→ RECORD EXTRACTS
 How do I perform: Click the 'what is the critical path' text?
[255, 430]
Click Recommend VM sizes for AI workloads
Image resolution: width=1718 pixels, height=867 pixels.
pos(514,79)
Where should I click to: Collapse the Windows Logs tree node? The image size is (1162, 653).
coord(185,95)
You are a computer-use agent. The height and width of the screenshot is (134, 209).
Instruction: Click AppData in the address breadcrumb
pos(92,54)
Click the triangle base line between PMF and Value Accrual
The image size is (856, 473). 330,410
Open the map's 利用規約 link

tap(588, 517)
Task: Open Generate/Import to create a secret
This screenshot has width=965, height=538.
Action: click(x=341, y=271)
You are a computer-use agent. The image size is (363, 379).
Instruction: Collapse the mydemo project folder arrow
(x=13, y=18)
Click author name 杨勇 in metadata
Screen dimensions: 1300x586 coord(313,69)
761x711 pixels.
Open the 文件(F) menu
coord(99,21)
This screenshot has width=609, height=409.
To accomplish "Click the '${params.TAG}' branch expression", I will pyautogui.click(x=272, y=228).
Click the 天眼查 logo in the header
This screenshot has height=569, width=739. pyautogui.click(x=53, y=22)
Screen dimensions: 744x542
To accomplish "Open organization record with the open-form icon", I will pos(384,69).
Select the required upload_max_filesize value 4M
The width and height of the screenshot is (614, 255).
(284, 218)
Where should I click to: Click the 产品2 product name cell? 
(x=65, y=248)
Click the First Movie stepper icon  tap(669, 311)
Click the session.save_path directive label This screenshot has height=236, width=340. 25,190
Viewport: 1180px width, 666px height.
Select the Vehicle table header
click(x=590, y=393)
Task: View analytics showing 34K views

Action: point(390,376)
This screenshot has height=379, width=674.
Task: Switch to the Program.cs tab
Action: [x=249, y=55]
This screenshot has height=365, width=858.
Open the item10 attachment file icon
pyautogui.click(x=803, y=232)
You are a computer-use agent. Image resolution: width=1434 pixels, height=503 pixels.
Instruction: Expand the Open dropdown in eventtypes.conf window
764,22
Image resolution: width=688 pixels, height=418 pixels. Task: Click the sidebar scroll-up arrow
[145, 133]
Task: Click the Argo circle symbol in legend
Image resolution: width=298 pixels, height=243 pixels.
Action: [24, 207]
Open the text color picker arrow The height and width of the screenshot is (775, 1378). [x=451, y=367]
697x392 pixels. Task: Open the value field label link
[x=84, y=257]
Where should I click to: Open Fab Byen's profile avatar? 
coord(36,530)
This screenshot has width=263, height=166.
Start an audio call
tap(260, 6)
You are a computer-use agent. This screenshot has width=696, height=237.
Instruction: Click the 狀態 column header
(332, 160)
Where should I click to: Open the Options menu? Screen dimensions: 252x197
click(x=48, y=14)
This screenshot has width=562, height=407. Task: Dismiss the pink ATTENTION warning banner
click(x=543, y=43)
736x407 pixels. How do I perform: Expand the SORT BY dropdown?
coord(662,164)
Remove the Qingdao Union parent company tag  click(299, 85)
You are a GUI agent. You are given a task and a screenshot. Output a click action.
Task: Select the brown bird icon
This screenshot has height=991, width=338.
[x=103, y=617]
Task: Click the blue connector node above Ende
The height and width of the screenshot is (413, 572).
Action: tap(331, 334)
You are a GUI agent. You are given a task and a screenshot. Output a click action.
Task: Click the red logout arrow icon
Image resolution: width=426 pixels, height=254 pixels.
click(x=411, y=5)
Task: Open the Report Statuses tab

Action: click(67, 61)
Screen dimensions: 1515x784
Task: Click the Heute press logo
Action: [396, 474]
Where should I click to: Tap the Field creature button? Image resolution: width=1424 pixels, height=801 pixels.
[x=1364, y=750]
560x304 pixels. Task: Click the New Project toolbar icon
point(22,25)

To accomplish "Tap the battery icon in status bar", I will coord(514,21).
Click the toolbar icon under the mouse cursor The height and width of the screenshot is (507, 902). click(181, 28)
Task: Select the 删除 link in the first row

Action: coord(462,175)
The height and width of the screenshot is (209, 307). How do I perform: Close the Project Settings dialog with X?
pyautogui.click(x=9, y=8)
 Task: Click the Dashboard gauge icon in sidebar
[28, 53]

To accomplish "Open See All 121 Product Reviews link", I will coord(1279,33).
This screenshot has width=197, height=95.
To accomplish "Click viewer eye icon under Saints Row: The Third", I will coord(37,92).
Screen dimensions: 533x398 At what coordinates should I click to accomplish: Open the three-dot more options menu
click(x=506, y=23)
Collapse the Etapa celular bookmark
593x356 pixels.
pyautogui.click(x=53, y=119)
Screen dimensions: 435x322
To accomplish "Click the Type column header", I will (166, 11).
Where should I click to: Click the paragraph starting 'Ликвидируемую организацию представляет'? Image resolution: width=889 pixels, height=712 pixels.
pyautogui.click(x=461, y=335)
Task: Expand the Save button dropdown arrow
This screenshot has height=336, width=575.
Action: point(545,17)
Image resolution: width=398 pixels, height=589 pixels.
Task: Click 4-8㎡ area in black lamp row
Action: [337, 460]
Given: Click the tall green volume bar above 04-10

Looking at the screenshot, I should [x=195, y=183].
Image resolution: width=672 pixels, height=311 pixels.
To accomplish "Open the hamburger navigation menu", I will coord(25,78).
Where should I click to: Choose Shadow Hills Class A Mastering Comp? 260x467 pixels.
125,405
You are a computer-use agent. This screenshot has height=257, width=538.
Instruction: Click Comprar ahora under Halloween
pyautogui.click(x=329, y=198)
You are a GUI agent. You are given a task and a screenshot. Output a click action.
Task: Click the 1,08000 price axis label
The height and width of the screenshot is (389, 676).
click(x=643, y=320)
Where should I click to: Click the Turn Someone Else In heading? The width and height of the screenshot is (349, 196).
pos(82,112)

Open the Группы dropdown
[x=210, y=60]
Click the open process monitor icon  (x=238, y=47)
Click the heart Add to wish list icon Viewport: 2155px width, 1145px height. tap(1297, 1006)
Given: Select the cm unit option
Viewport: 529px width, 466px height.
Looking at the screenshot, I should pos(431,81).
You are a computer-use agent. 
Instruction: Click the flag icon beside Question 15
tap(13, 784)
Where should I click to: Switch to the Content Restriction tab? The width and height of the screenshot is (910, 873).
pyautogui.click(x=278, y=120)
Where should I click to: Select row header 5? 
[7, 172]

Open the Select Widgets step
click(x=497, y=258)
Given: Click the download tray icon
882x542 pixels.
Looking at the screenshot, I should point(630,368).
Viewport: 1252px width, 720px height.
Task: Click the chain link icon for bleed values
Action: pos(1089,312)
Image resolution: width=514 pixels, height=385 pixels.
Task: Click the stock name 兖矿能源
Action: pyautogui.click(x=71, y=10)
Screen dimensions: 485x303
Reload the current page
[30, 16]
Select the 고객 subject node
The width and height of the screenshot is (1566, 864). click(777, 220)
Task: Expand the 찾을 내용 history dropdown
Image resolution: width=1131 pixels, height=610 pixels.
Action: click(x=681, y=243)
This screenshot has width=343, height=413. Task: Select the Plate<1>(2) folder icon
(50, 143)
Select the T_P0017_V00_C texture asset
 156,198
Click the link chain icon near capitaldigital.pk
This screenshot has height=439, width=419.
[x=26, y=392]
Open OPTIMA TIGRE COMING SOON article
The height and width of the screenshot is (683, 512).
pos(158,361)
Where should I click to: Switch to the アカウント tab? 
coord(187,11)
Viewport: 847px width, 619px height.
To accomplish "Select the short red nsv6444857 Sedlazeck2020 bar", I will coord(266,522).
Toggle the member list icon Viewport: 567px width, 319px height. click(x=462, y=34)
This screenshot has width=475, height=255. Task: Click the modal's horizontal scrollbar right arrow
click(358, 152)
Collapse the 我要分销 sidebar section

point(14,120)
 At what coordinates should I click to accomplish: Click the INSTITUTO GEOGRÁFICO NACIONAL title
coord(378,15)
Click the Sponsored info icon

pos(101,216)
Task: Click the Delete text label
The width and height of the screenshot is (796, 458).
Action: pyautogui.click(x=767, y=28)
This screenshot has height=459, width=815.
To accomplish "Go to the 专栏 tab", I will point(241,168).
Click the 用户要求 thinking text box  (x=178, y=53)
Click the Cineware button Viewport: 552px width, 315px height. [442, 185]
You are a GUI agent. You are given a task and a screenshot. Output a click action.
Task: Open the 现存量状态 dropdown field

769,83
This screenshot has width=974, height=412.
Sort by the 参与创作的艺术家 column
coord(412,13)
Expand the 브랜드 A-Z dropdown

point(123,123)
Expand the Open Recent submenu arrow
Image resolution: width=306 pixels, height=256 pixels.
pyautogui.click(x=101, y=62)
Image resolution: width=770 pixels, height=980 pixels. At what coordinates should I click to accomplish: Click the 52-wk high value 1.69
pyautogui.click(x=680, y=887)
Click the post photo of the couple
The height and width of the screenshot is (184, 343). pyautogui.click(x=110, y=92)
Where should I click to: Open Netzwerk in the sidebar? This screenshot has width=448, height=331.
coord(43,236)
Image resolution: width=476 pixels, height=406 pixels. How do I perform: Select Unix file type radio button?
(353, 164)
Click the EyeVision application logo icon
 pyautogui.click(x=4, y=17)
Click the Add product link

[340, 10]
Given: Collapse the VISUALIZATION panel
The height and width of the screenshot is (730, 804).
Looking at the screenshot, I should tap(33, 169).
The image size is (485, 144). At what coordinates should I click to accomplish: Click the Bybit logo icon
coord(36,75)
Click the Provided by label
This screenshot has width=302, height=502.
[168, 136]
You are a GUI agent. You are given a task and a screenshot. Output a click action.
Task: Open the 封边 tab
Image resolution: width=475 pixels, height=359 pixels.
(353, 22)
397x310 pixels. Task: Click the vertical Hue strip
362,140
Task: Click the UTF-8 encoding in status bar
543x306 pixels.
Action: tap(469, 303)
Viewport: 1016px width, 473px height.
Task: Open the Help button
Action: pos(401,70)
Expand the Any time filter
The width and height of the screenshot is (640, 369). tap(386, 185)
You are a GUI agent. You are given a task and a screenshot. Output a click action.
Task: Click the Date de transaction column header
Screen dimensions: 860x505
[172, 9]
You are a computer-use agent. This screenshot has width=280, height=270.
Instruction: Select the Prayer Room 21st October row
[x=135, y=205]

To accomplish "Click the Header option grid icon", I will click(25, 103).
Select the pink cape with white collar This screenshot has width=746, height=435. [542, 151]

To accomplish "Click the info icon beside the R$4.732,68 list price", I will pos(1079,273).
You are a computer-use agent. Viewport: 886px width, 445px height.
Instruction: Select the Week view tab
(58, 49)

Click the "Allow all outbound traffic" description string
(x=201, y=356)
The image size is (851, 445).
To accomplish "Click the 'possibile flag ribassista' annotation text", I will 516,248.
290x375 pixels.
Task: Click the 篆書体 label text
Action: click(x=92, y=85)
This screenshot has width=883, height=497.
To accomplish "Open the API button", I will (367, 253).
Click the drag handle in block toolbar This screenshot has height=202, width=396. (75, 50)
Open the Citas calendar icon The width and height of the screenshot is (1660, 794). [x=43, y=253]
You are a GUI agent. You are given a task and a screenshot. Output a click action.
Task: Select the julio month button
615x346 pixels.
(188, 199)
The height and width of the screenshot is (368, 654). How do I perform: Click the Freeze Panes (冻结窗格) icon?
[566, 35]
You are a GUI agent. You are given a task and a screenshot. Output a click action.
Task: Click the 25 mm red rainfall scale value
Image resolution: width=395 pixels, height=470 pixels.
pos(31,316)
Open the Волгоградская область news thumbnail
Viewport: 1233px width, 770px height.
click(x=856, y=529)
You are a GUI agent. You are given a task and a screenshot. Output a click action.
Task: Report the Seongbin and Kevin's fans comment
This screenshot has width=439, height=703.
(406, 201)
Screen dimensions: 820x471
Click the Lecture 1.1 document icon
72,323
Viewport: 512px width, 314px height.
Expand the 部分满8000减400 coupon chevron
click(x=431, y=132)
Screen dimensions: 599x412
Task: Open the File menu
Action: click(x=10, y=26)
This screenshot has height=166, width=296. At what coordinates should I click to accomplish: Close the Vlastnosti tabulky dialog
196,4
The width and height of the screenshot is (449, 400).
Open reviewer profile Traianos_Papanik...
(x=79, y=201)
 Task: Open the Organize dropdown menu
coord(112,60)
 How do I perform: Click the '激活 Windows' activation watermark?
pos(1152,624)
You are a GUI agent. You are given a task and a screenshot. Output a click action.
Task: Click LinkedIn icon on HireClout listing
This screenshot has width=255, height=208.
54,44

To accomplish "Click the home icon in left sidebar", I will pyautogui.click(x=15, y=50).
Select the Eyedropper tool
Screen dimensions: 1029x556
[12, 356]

→ TASK STATEMENT
Within the material above, copy exactly the lines from the line that holds "Task: Open Generate/Import to create a secret" up to and including the line that holds "Screen dimensions: 744x542".

→ RESULT OF THIS EXERCISE
Task: Open Generate/Import to create a secret
This screenshot has width=965, height=538.
Action: click(x=341, y=271)
You are a computer-use agent. The image size is (363, 379).
Instruction: Collapse the mydemo project folder arrow
(x=13, y=18)
Click author name 杨勇 in metadata
Screen dimensions: 1300x586 coord(313,69)
761x711 pixels.
Open the 文件(F) menu
coord(99,21)
This screenshot has width=609, height=409.
To accomplish "Click the '${params.TAG}' branch expression", I will pyautogui.click(x=272, y=228).
Click the 天眼查 logo in the header
This screenshot has height=569, width=739. pyautogui.click(x=53, y=22)
Screen dimensions: 744x542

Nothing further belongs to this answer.